> [Your objective] Identify every line in the lines below that contains the word "height", and copy each one. Case counts.

——————

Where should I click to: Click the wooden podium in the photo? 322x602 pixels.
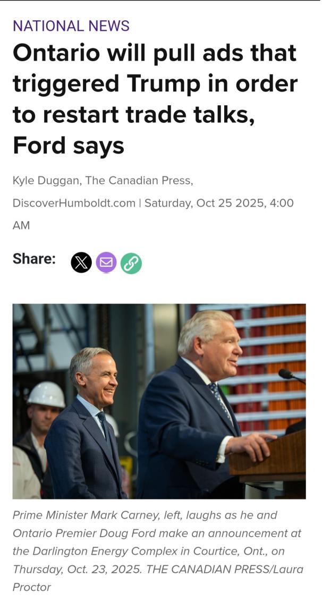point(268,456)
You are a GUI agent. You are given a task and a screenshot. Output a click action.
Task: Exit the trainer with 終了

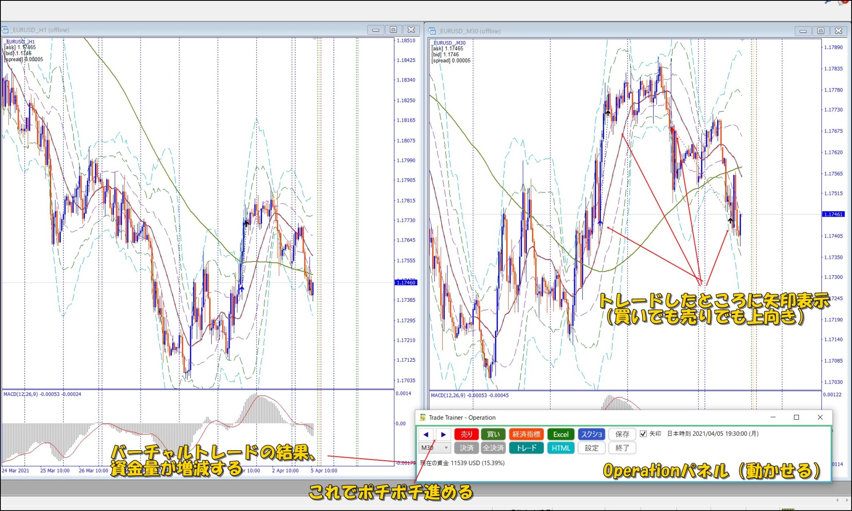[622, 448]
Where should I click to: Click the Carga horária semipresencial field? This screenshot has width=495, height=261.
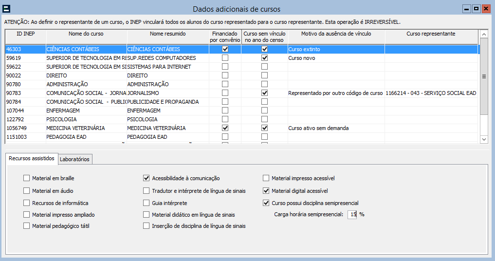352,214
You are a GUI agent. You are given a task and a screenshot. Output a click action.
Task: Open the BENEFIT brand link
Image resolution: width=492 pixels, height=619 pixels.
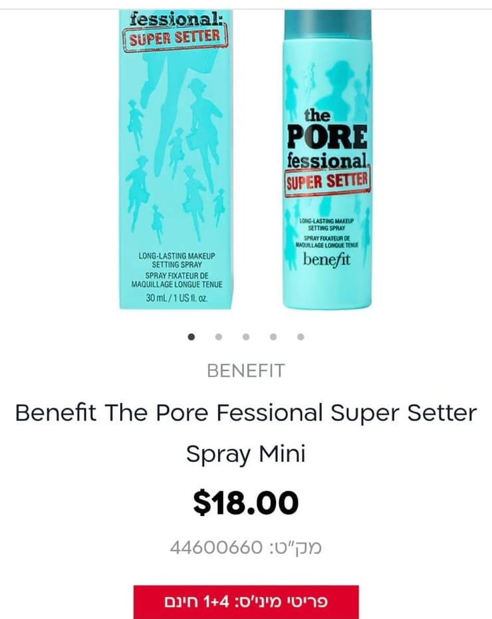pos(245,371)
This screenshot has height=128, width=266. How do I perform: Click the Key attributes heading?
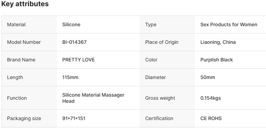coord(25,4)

——————

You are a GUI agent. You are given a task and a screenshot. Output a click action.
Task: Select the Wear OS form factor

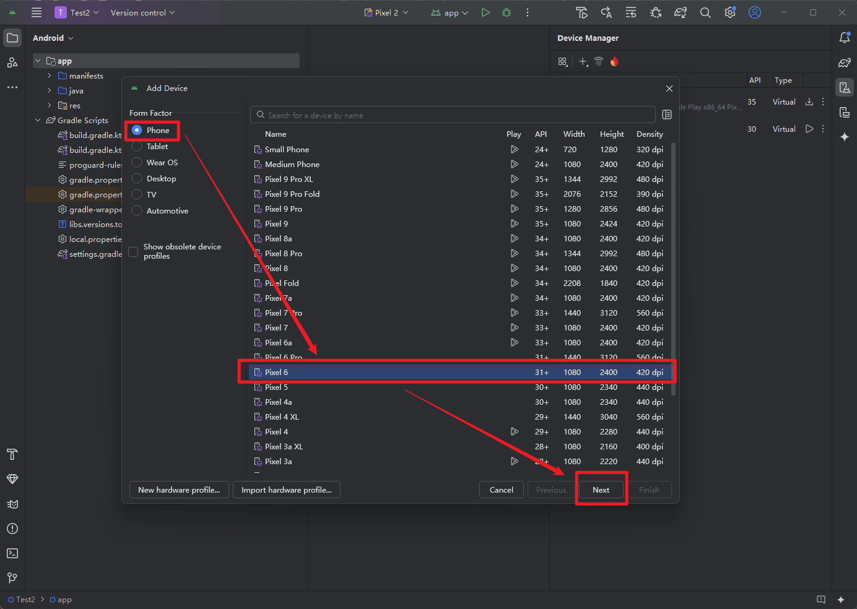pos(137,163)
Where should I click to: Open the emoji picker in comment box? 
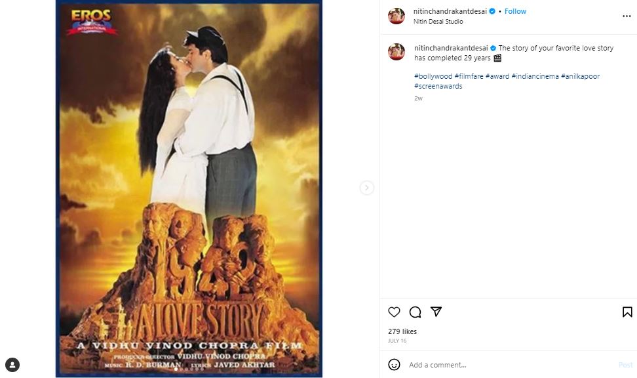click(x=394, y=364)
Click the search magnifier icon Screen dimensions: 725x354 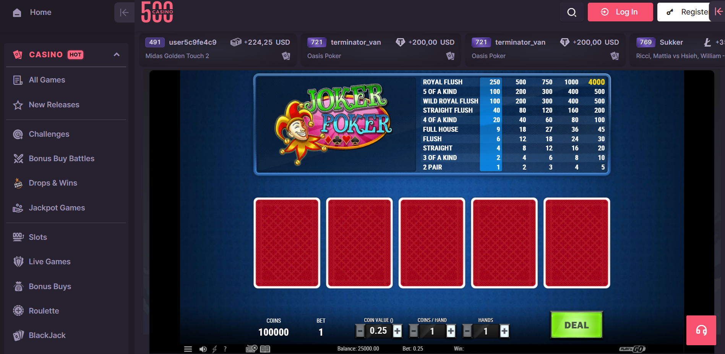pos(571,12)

——————

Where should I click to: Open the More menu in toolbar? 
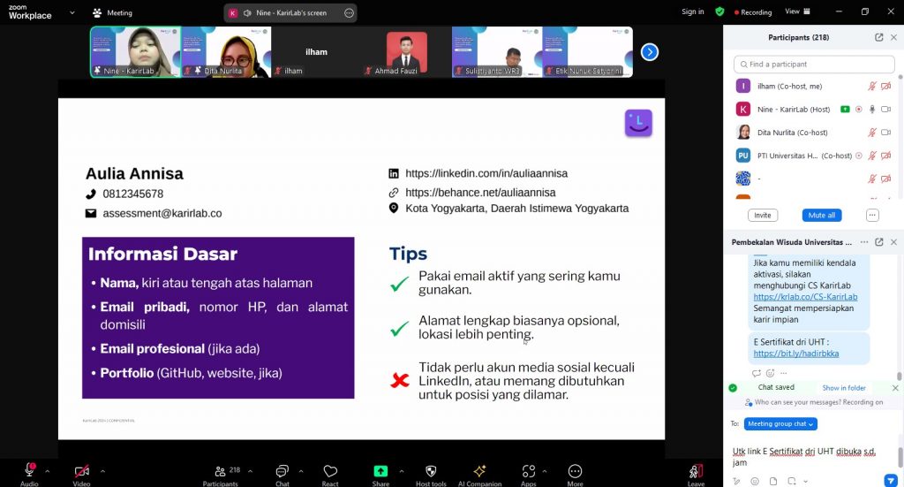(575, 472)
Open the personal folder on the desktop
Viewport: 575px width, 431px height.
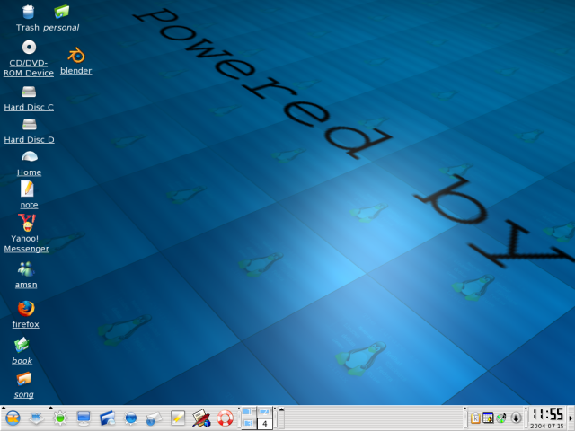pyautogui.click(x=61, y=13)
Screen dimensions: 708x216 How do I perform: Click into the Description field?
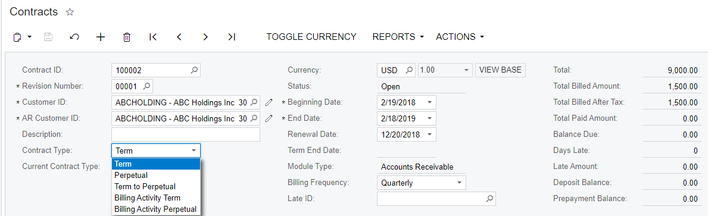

——————

> [Answer to this problem]
Where should I click to: Click the Carga horária semipresencial field? This screenshot has width=495, height=261.
Image resolution: width=492 pixels, height=619 pixels.
This screenshot has height=128, width=266. How do I perform: Click the Key attributes heading?
Viewport: 575px width, 431px height.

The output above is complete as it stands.